| Задания |
1) Переведите на английский язык предложение из текста о концентрации выручки: «В первом периоде (1994-2004 гг.) наблюдалось быстрое снижение концентрации».
2) Воспроизведите без изменений фрагмент текста о концентрации выручки, начиная со слов «В первом периоде» и заканчивая словами «концентрации сменился стабилизацией.».

| Текст для чтения |

************

Данные об объемах продаж крупных корпораций можно найти в разных источниках. Например, РА «Эксперт» с 1994 г. составляет рейтинги крупнейших отечественных компаний. На основе приведенных в рейтингах за 1994-2014 гг. данных о выручке 200 крупнейших российских компаний (в нашей терминологии — «корпораций») мы рассчитали значения HHI, которые в данном случае можно интерпретировать и как характеристику степени иерархического (корпоративного) контроля в экономике, и как обобщенный показатель концентрации потенциала экономической власти. Динамика HHI позволяет выделить два принципиально разных по основной тенденции периода (рис. 1).

Концентрация выручки от продаж в 1994-2014 годах

В первом периоде (1994-2004 гг.) наблюдалось быстрое снижение концентрации. За десять лет значение индекса снизилось почти в 3 раза. Это неудивительно, так как это был период массовой приватизации и последующего разукрупнения «гигантов советской индустрии». Выручка крупных промышленных предприятий в этот период либо сокращалась в номинальном измерении, либо росла медленнее, чем совокупная выручка остальных компаний. В течение второго периода (2004-2013 гг.) значение HHI стабилизировалось — оно достигло максимума в 2008 г., а в 2009-2013 гг. вернулось к показателям 2005-2007 гг. Долгосрочный тренд снижения концентрации сменился стабилизацией.

Насколько высока концентрация в российской экономике? Значение HHI в последние четыре года составляло 330-360 пунктов. Для сравнения: аналогичный показатель для 200 крупнейших компаний США за тот же период находился в интервале 115-118 пунктов5. Таким образом, российские показатели концентрации, при всей условности данного сравнения, более чем в 3 раза выше американских.

К выводам, полученным на основе анализа данных ежегодных рейтингов, следует относиться критически. Главная проблема состоит в том, что при составлении корпоративных рейтингов за основу берутся данные консолидированной отчетности по МСФО, а при их отсутствии — данные управленческой или финансовой отчетности, составленной по российским стандартам (РСБУ). Смешение в одном рейтинге показателей, полученных по трем разным методикам, неизбежно искажает расчет концентрации.

Следует также учитывать, что отчетность российских компаний по МСФО включает консолидированные данные по их зарубежным активам. Если измерять потенциал экономической власти в России, то выручка зарубежных активов будет искажать расчеты. Кроме того, в течение анализируемого периода методика составления рейтинга РА «Эксперт» менялась: если первоначально в рейтинг включались только промышленные компании, то начиная с 2003 г. круг участников был расширен за счет других отраслей реального сектора, коммерческих банков и страховых компаний.

************

| Исходные данные |
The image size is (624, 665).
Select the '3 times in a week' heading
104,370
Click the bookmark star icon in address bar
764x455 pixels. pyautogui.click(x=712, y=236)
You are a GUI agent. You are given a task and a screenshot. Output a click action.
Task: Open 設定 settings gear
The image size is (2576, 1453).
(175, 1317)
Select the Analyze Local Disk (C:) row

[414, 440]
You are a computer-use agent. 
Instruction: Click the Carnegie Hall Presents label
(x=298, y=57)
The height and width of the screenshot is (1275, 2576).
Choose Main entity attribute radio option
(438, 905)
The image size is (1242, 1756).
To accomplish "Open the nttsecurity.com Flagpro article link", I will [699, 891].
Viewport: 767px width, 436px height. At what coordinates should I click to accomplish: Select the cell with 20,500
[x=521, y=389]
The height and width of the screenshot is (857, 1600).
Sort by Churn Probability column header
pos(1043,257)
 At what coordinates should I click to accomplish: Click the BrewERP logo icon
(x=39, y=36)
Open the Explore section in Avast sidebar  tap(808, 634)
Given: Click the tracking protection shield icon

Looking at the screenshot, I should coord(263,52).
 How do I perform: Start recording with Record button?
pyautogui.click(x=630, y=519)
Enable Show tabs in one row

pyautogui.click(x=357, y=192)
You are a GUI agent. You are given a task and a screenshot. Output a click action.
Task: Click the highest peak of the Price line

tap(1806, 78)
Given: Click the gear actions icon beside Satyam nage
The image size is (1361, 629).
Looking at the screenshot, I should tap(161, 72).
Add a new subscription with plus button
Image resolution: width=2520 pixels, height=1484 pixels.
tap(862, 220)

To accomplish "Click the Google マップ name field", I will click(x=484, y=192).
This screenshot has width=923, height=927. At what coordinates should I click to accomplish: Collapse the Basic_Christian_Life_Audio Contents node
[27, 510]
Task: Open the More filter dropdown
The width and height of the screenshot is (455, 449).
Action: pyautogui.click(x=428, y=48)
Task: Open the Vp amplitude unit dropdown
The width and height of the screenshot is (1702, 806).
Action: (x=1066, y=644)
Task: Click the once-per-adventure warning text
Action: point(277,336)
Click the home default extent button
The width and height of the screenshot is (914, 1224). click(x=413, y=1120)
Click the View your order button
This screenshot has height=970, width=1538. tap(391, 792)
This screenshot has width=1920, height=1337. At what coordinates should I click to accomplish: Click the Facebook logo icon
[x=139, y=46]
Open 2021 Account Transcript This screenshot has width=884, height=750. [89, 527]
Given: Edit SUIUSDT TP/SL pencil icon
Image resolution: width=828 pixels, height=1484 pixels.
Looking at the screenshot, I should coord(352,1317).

************

| Ответы |
1) In the first period (1994–2004), a rapid decline in concentration was observed.

2)
В первом периоде (1994-2004 гг.) наблюдалось быстрое снижение концентрации. За десять лет значение индекса снизилось почти в 3 раза. Это неудивительно, так как это был период массовой приватизации и последующего разукрупнения «гигантов советской индустрии». Выручка крупных промышленных предприятий в этот период либо сокращалась в номинальном измерении, либо росла медленнее, чем совокупная выручка остальных компаний. В течение второго периода (2004-2013 гг.) значение HHI стабилизировалось — оно достигло максимума в 2008 г., а в 2009-2013 гг. вернулось к показателям 2005-2007 гг. Долгосрочный тренд снижения концентрации сменился стабилизацией.